Nós conseguimos caminhar essas estradas tortuosas e cheias de dificuldades.
Infelizmente muitos não conseguem. A diferença minha e de meu irmão e que ele além de se revoltar , grita e denuncia . E faz muito bem nisso.
Basilio

Enviado do meu iPhone

Em 30 de dez de 2018, à(s) 14:28, Julio Stern <jmstern em hotmail.com> escreveu:

>  
> Caro Carlinhos: 
> 
> Voce sempre foi para todos la no IME um exemplo de lideranca cientifica. 
> Muitos, como eu, participamos de seus projetos de pesquisa, e nos beneficiamos diretamente de suas ideias cientificas. 
> Outros, discordaram de suas opinioes e, mesmo assim, acabaram publicando muita coisa boa mostrando os motivos pelo quais discordavam de voce. 
> Boas ideias, originais, genuinas (utilizando a oposicao Genuina X Cretina, de que voce tanto gosta) e de repercussao profunda e ampla (i.e.  originais e inovadoras dentro da area especifica e tambem de interesse para areas de aplicacao que se utilizam das tecnicas derivadas) tem este tipo de efeito... 
> 
> Sua carta me deixa muito triste, pois eu avejo como um Marco importante no ``Processo de Mediocizacao da Ciencia''  promovido pelo CNPq. (?!)  Que processo eh este?  Explico a seguir: 
> 
> (1A) Em primeiro lugar, qual a origem deste Processo de Mediocrizacao? 
> 
> (1B) A origem do Processo de Mediocrizacao eh a assim chamada Lei de Goodhart (Goodhart's law), que tem as seguintes formulacoes alternativas: 
> 
> (1C)   ``When a measure becomes a target, it ceases to be a good measure.'' 
> 
> (1D) ``Any observed statistical regularity will tend to collapse once pressure is placed upon it for control purposes.'' 
> 
> (1E) Mario Biagioli foi um dos primeiros a observar os efeitos da Lei de Goodhart no uso de Metricas de Produtividade Cientifica:  
> 
> `` All metrics of scientific evaluation are bound to be abused. Goodhart's law (named after the British economist who may have been the first to announce it) states that when a feature of the economy is picked as an indicator of the economy, then it inexorably ceases to function as that indicator because people start to game it.'' 
> 
> (2A) Como ocorre o processo de Manipulacao de Metricas (metrics' gamming) no escopo de CNPq e da CAPES?  

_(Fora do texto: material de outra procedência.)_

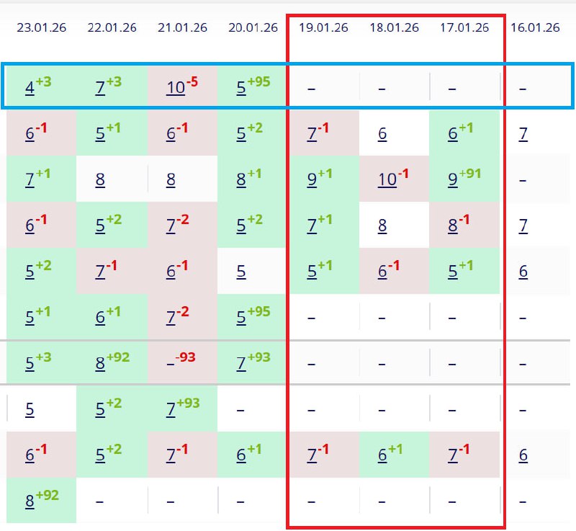576x531 pixels.
Task: Click position 6 +1 under 17.01.26
Action: 454,134
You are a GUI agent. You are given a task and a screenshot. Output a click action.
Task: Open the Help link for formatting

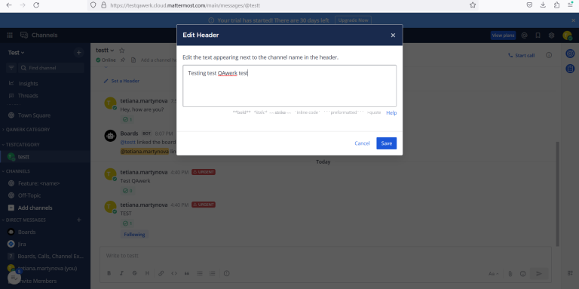click(391, 112)
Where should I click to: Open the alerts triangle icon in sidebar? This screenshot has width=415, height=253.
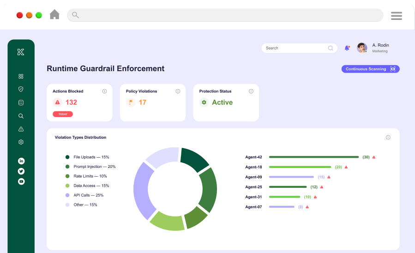coord(21,129)
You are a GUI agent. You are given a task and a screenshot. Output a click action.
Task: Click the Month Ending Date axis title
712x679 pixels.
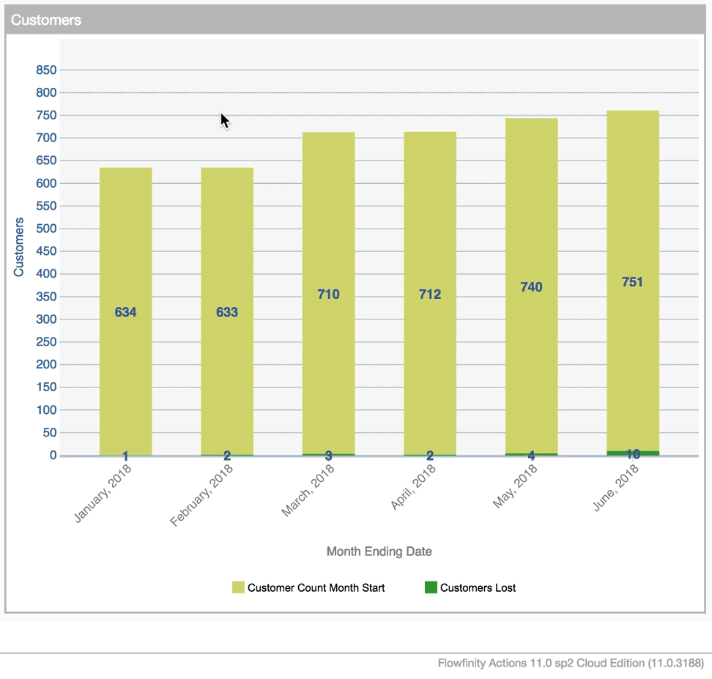(379, 552)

> Na minha opiniao, ha dois mecanismos principais, que descrevo a seguir, e muitos outros mecanismos secundarios. 
> 
> (2B) Na CAPES, o principal mecanismo de manipulacao eh a Classificacao Qualis. 
> 
> (2C)  Algumas areas tem criterios honestos e objetivos.  Por exemplo: 
> >> Pegar 2 ou 3 listas de coeficientes de impacto para revistas internacionais arbitradas produzidas por agencias internacionais; 
> >> Segmentar cada lista em Quantis de tamanho pre-determinado; e 
> >> Associar a posicao (melhor ou majoritaria) de cada revista nestes quantis aas classificacoes da Qualis: 
> Q1 = A1, Q2 = A2, Q3 = B1, Q4 = B2, ... 
> 
> (2D) Infelizmente, muitas poucas areas utilizam a metodologia descrita em (2C), justamente pois esta Nao permite manipulacoes (claro que esta Nunca eh a expicacao oficial). 
> Um indicio forte de Podridao eh o anuncio: 
> ``So classificamos uma revista Apos algum pesquisador brasileiro da area nela publicar''   
> Pronto --- pode ter certeza que ali tem treta! 
>     
> (3A) No CNPq, o principal mecanismo de manipulacao eh a criacao de ``Politicas de Chiqueirinho''. 

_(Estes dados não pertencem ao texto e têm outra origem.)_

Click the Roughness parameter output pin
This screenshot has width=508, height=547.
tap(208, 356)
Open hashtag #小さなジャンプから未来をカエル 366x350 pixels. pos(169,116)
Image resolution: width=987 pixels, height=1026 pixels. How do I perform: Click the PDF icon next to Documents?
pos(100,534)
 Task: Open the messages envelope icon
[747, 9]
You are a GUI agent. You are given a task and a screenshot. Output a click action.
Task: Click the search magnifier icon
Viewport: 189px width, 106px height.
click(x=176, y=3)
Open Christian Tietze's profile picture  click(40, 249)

> Para quem nao conhece o uso do termo, esclareco que a palavra chiqueirinho, alem de designar um espaco confinado para criacao de porcos, tambem designa uma cerquinha utilizada para confinar bebes e criancas pequenas em um pequeno espaco restrito. 
>  
> (3B) No contexto do CNPq,  mecanismos para criacao de chiqueirinhos podem funcionar assim: 
>   >> Cada cientista, para ter o direito de participar do jogo,  tem que obrigatoriamente escolher uma [ 1, nao 2 ou 3 ou 4, 1 e somente 1 ] Micro-Area de conhecimento.  

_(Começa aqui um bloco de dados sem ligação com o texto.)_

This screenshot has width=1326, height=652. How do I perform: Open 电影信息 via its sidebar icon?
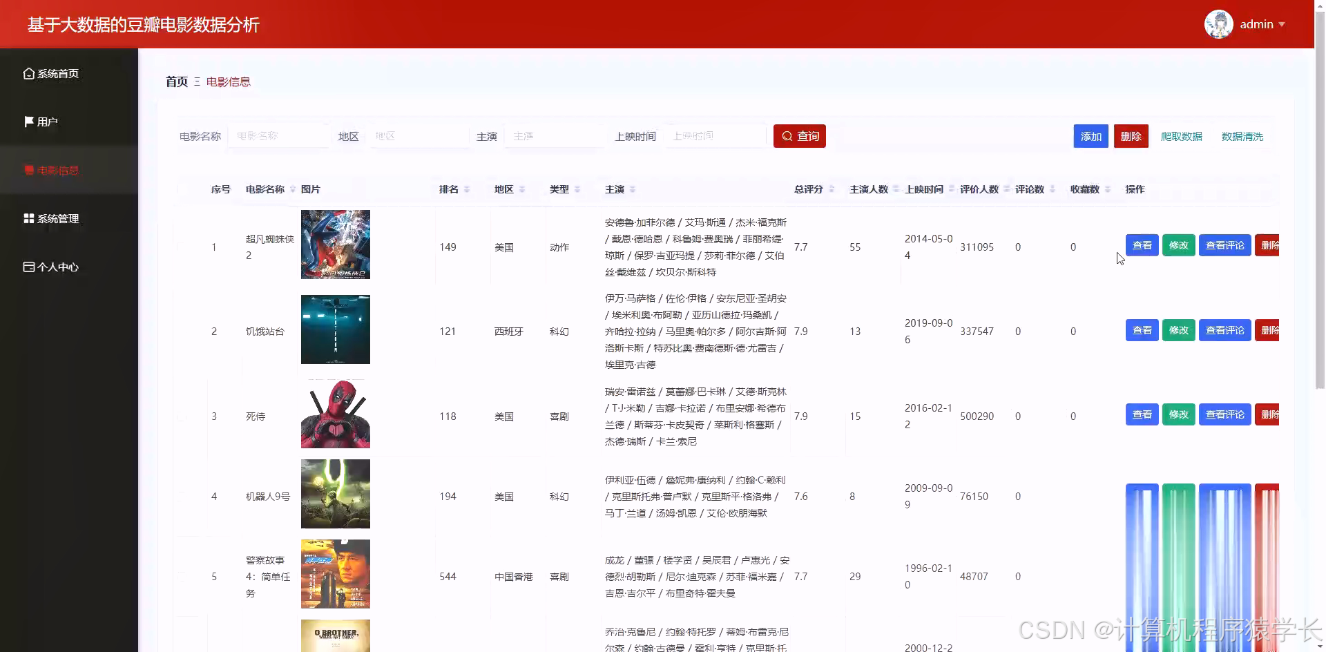coord(28,170)

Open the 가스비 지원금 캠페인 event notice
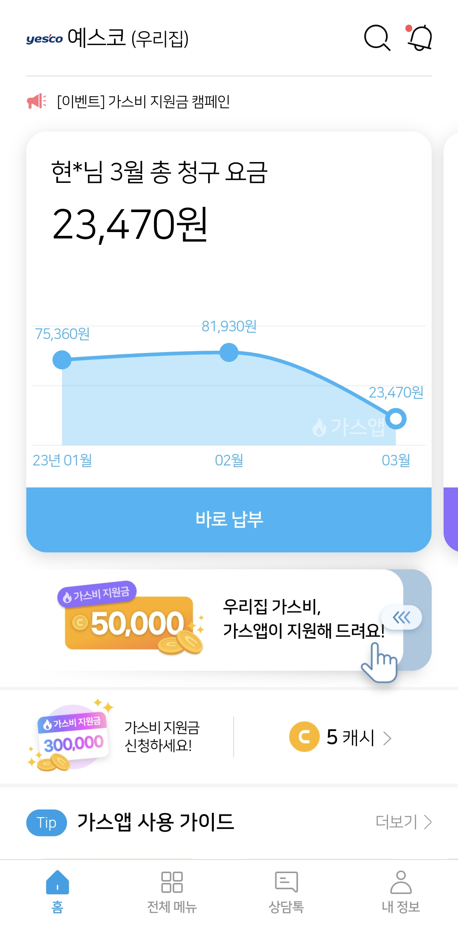click(143, 101)
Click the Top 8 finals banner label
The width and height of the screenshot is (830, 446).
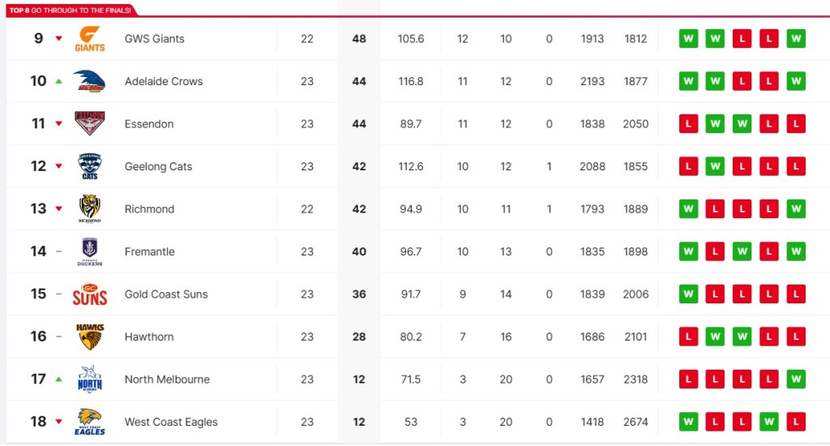(x=68, y=11)
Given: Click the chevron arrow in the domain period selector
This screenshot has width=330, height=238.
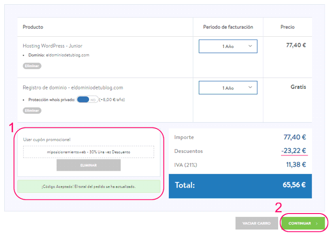Looking at the screenshot, I should click(x=250, y=87).

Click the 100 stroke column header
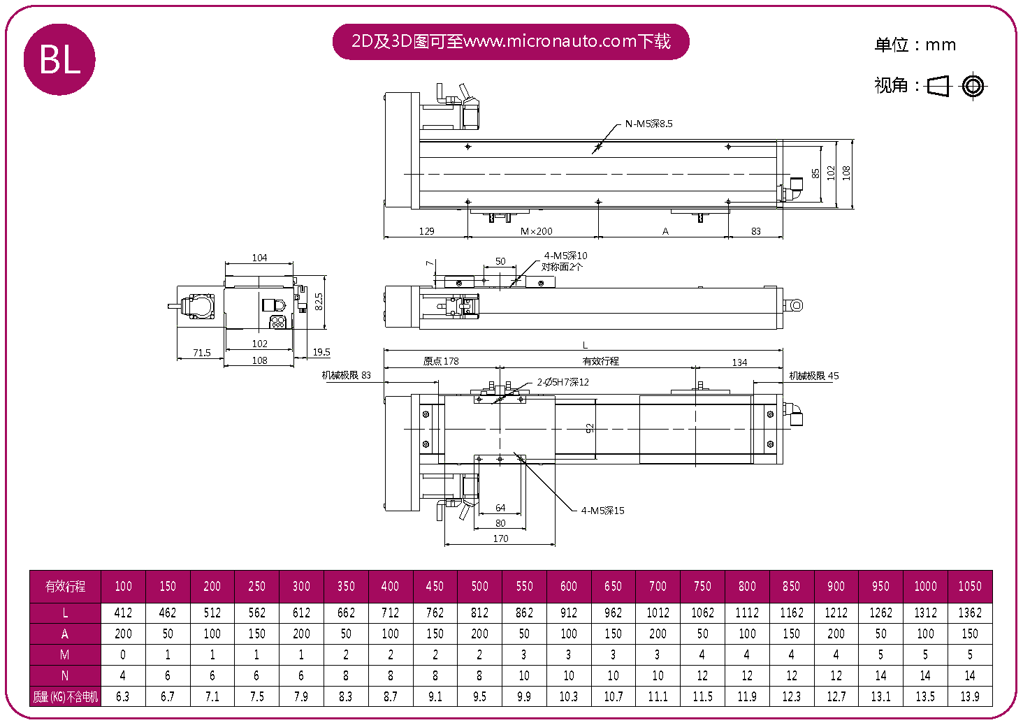pos(123,587)
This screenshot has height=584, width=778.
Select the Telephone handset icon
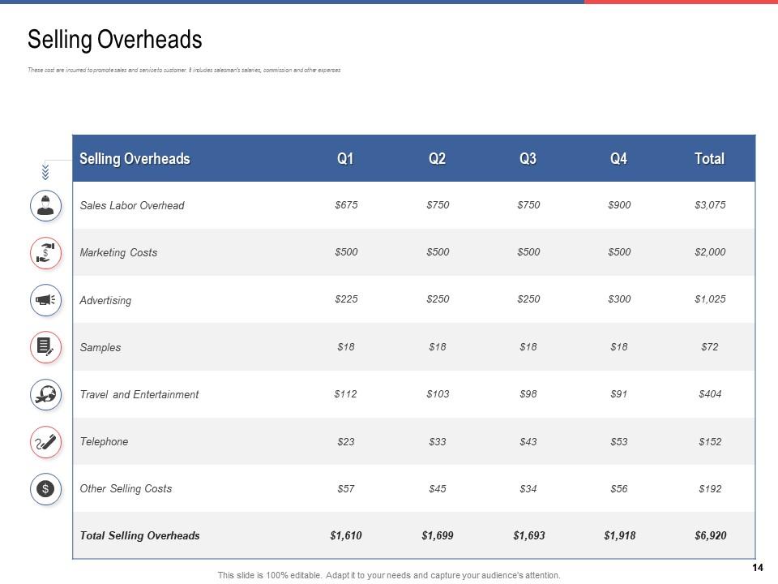point(45,442)
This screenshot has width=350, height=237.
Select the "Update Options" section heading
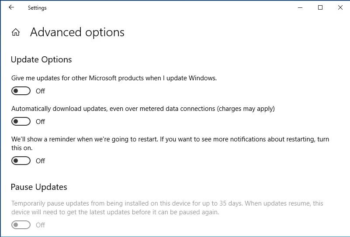click(x=41, y=60)
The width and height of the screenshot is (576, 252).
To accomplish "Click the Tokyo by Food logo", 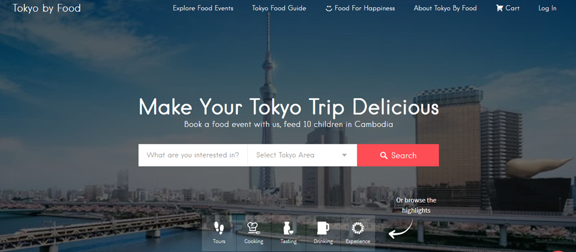I will [x=47, y=8].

> >> O juizes da micro-area, formulam criterios de avaliacao que, invariavelmente, envolvem Criterios de Desqualificacao para fora da micro-area. 
> Exemplos tipicos destes Criterios de Desqualificacao sao: 
> 
> (3C) Delimitacao de chiqueirinho por area de revista de publicacaco: 
> >> Na area de Engenharia-34, cada trabalho publicado em revistas da area de Engenharia-34 vale pontos segundo a  tabela-T-34; 
> >> Na area de Engenharia-34, cada trabalho publicado em revistas da area de Engenharia-35 vale pontos segundo a  tabela-T-35 =mas= uma (1) posicao abaixo; 
> >> Na area de Engenharia-34, cada trabalho publicado em revistas de Areas Correlatas vale pontos segundo a  tabela-T-X =mas= duas (2) posicao abaixo, onde X designa a micro-area da revista.  
> >> Na area de Engenharia-34, trabalhos publicados fora das areas supra-mencionadas, nao valem absolutamente nada. 
>       
> (3D) Delimitacao de chiqueirinho por area de emprego: 
> >> Para pleitear recursos na area de Engenharia-34, o candidato dever ser professor de um depto de Engenharia-34, ou ser responsavel por uma disciplina de graduacao para alunos de um curso de Engenharia-34. 
> 
> Combinados, os mecanismos acima descritos instituiram, de fato, um processo de mediocrizacao da ciencia brasileira. 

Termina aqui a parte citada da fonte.